AIM OF THE TASK:
The following data has a line with "Hello world! (160, 951)" and a line with "Sustentabilidade (82, 2392)". Write out exactly those lines and all the lines between them.

Stored data

-=-=-

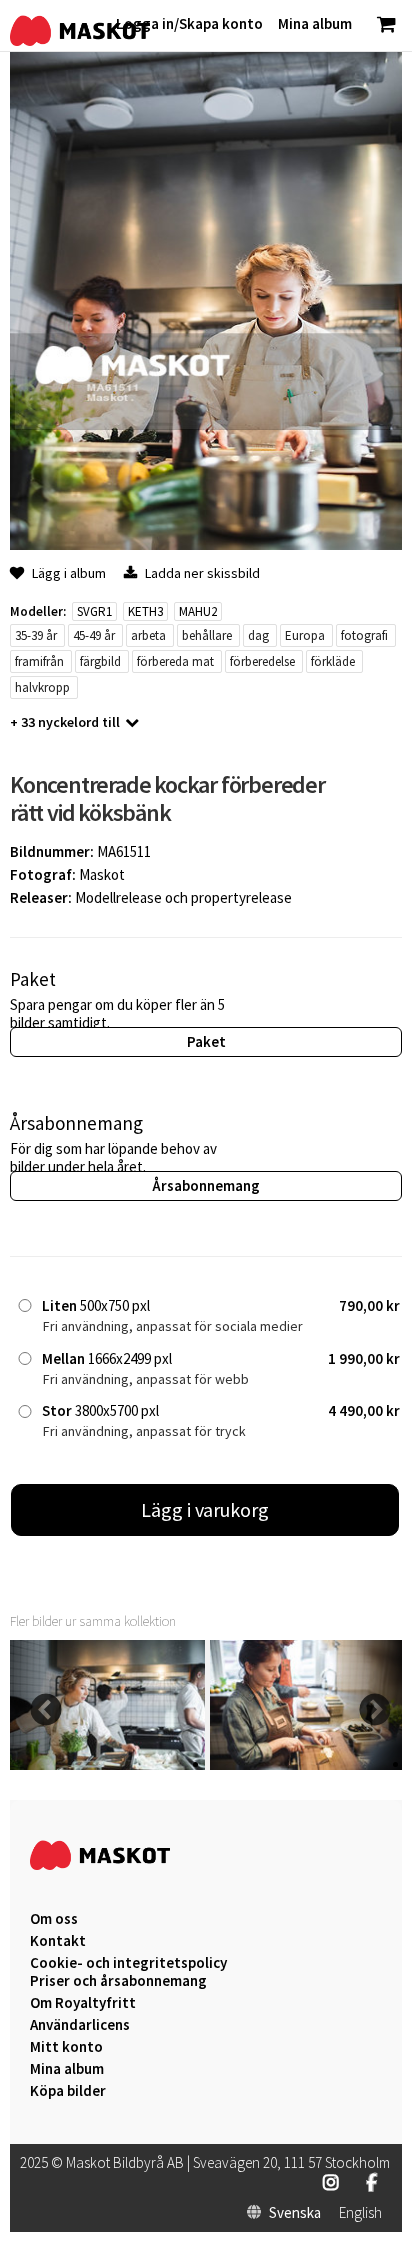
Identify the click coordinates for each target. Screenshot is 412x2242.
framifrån (39, 661)
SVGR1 (94, 611)
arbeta (148, 635)
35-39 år (36, 635)
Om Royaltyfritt (83, 2003)
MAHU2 (198, 611)
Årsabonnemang (206, 1185)
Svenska (295, 2213)
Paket (206, 1041)
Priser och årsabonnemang (118, 1981)
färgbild (100, 661)
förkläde (333, 661)
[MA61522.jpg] (307, 1764)
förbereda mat (175, 661)
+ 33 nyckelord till (65, 722)
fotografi (364, 635)
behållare (207, 635)
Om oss (54, 1919)
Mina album (67, 2069)
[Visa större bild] (206, 544)
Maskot (102, 874)
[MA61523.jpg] (107, 1764)
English (360, 2213)
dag (258, 635)
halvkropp (42, 687)
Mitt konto (66, 2047)
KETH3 (145, 611)
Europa (305, 635)
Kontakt (58, 1941)
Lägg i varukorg (205, 1509)
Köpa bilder (68, 2091)
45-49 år (94, 635)
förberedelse (262, 661)
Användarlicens (80, 2025)
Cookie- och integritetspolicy (128, 1962)
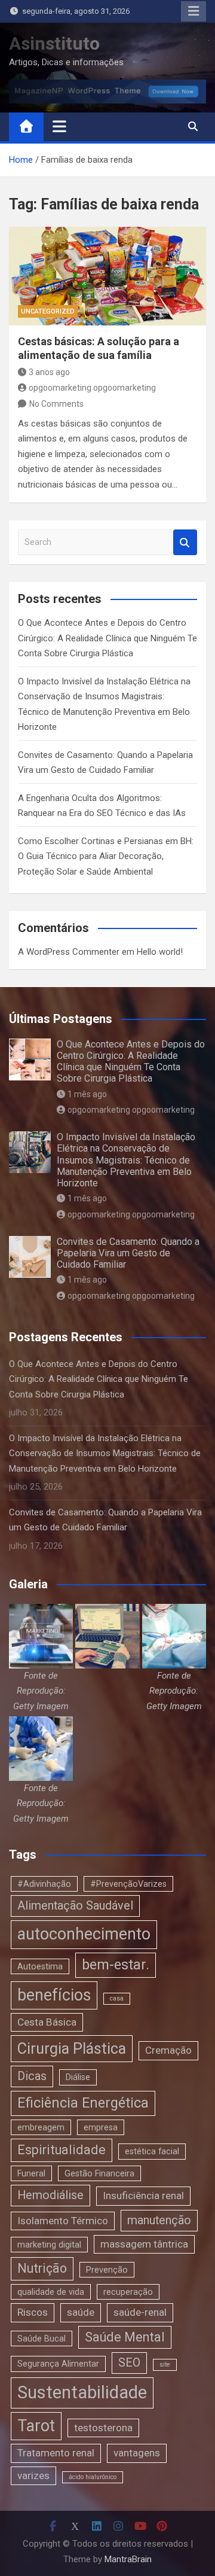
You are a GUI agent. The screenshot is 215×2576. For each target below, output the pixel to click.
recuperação (128, 2292)
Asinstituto (54, 43)
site (164, 2364)
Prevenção (107, 2269)
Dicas (32, 2076)
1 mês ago (87, 1094)
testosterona (103, 2428)
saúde (80, 2312)
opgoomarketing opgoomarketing (92, 387)
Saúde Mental (125, 2337)
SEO (129, 2363)
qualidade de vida (50, 2292)
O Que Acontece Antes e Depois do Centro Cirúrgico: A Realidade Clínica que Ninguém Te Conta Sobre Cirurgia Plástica (107, 638)
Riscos (32, 2312)
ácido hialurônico (92, 2477)
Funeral (31, 2173)
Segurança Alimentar (58, 2363)
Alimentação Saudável (75, 1906)
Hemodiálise (50, 2195)
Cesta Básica (46, 2022)
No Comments (56, 404)
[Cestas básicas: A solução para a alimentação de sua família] (107, 276)
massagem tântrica (144, 2244)
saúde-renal (140, 2312)
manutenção (159, 2220)
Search (185, 542)
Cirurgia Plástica (71, 2048)
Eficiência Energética (83, 2102)
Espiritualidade (61, 2149)
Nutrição (42, 2268)
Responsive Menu (193, 11)
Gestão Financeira (99, 2173)
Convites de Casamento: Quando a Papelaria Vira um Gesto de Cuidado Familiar (128, 1253)
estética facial (152, 2151)
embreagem (40, 2127)
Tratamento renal (55, 2453)
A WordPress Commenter (68, 951)
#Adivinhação (44, 1884)
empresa (101, 2127)
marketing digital (49, 2244)
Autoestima (40, 1966)
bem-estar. (115, 1964)
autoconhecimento (83, 1934)
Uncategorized (48, 311)
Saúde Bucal (41, 2338)
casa (117, 1998)
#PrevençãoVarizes (128, 1884)
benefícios (54, 1995)
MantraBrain (128, 2559)
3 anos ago (49, 372)
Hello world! (160, 951)
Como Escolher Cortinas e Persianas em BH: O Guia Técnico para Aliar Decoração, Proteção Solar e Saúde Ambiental (106, 856)
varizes (33, 2475)
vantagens (136, 2453)
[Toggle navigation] (59, 126)
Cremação (168, 2050)
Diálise (78, 2077)
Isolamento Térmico (62, 2221)
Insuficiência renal (143, 2196)
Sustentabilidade (82, 2392)
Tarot (36, 2425)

-=-=-

SOLUTION FOR THIS EXERCISE:
Hello world! (160, 951)
Como Escolher Cortinas e Persianas em BH: O Guia Técnico para Aliar Decoração, Proteção Solar e Saúde Ambiental (106, 856)
varizes (33, 2475)
vantagens (136, 2453)
[Toggle navigation] (59, 126)
Cremação (168, 2050)
Diálise (78, 2077)
Isolamento Térmico (62, 2221)
Insuficiência renal (143, 2196)
Sustentabilidade (82, 2392)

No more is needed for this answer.